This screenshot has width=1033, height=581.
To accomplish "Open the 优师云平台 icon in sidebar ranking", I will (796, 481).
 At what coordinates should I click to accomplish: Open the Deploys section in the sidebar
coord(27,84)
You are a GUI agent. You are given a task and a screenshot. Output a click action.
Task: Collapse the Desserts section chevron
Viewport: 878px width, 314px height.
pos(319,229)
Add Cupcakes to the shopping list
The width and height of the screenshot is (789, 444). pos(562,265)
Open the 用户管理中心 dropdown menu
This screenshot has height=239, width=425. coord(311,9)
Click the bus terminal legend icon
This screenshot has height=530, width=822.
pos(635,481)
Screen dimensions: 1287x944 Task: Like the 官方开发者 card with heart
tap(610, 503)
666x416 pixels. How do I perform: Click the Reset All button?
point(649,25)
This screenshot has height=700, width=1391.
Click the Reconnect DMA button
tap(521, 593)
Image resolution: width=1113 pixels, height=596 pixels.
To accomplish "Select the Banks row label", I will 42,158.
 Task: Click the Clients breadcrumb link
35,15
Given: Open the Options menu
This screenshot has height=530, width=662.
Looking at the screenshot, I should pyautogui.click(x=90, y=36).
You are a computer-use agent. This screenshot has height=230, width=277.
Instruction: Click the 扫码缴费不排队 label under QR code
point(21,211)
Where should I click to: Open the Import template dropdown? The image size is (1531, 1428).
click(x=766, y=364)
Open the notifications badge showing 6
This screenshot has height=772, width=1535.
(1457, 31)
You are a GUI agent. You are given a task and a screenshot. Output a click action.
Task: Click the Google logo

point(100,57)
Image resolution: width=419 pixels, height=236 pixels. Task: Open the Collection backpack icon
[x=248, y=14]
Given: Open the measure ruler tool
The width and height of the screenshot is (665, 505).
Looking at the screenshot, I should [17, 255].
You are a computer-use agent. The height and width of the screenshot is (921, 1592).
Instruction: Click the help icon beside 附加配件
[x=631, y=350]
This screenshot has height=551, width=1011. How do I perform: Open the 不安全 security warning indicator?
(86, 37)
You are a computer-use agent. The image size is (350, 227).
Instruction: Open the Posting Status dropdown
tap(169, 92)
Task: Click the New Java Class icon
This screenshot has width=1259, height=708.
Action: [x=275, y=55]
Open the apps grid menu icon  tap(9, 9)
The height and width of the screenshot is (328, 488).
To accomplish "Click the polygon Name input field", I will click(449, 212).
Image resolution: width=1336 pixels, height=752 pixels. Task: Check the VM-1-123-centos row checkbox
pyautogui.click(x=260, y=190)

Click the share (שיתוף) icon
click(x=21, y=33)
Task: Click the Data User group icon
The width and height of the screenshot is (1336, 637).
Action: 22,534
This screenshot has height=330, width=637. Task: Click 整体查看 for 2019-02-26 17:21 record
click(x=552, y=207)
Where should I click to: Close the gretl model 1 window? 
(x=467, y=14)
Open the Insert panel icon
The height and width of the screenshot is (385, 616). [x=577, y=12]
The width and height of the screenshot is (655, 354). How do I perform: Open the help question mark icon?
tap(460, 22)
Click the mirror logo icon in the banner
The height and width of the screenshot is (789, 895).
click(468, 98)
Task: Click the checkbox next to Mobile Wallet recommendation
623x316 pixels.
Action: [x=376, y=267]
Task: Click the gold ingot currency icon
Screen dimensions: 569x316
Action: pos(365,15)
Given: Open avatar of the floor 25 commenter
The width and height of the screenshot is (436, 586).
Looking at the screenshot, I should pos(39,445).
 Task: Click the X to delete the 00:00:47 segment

▶ **EXERCISE AIM**
Edit the records above by replacing "Instruction:" with "Command:" everywhere, keeping everything else the same.

▶ **COMPLETE OUTPUT**
This screenshot has width=1033, height=581.
To accomplish "Open the 优师云平台 icon in sidebar ranking", I will (796, 481).
 At what coordinates should I click to accomplish: Open the Deploys section in the sidebar
coord(27,84)
You are a GUI agent. You are given a task and a screenshot. Output a click action.
Task: Collapse the Desserts section chevron
Viewport: 878px width, 314px height.
pos(319,229)
Add Cupcakes to the shopping list
The width and height of the screenshot is (789, 444). pos(562,265)
Open the 用户管理中心 dropdown menu
This screenshot has height=239, width=425. coord(311,9)
Click the bus terminal legend icon
This screenshot has height=530, width=822.
pos(635,481)
Screen dimensions: 1287x944 Task: Like the 官方开发者 card with heart
tap(610, 503)
666x416 pixels. How do I perform: Click the Reset All button?
point(649,25)
This screenshot has height=700, width=1391.
Click the Reconnect DMA button
tap(521, 593)
Image resolution: width=1113 pixels, height=596 pixels.
To accomplish "Select the Banks row label", I will 42,158.
 Task: Click the Clients breadcrumb link
35,15
Given: Open the Options menu
This screenshot has height=530, width=662.
Looking at the screenshot, I should pyautogui.click(x=90, y=36).
You are a computer-use agent. This screenshot has height=230, width=277.
Command: Click the 扫码缴费不排队 label under QR code
point(21,211)
Where should I click to: Open the Import template dropdown? The image size is (1531, 1428).
click(x=766, y=364)
Open the notifications badge showing 6
This screenshot has height=772, width=1535.
(1457, 31)
You are a GUI agent. You are given a task and a screenshot. Output a click action.
Task: Click the Google logo

point(100,57)
Image resolution: width=419 pixels, height=236 pixels. Task: Open the Collection backpack icon
[x=248, y=14]
Given: Open the measure ruler tool
The width and height of the screenshot is (665, 505).
Looking at the screenshot, I should [17, 255].
You are a computer-use agent. The height and width of the screenshot is (921, 1592).
Command: Click the help icon beside 附加配件
[x=631, y=350]
This screenshot has height=551, width=1011. How do I perform: Open the 不安全 security warning indicator?
(86, 37)
You are a computer-use agent. The image size is (350, 227).
Command: Open the Posting Status dropdown
tap(169, 92)
Task: Click the New Java Class icon
This screenshot has width=1259, height=708.
Action: [x=275, y=55]
Open the apps grid menu icon  tap(9, 9)
The height and width of the screenshot is (328, 488).
To accomplish "Click the polygon Name input field", I will click(449, 212).
Image resolution: width=1336 pixels, height=752 pixels. Task: Check the VM-1-123-centos row checkbox
pyautogui.click(x=260, y=190)

Click the share (שיתוף) icon
click(x=21, y=33)
Task: Click the Data User group icon
The width and height of the screenshot is (1336, 637).
Action: 22,534
This screenshot has height=330, width=637. Task: Click 整体查看 for 2019-02-26 17:21 record
click(x=552, y=207)
Where should I click to: Close the gretl model 1 window? 
(x=467, y=14)
Open the Insert panel icon
The height and width of the screenshot is (385, 616). [x=577, y=12]
The width and height of the screenshot is (655, 354). How do I perform: Open the help question mark icon?
tap(460, 22)
Click the mirror logo icon in the banner
The height and width of the screenshot is (789, 895).
click(468, 98)
Task: Click the checkbox next to Mobile Wallet recommendation
623x316 pixels.
Action: [x=376, y=267]
Task: Click the gold ingot currency icon
Screen dimensions: 569x316
Action: pos(365,15)
Given: Open avatar of the floor 25 commenter
The width and height of the screenshot is (436, 586).
Looking at the screenshot, I should pos(39,445).
 Task: Click the X to delete the 00:00:47 segment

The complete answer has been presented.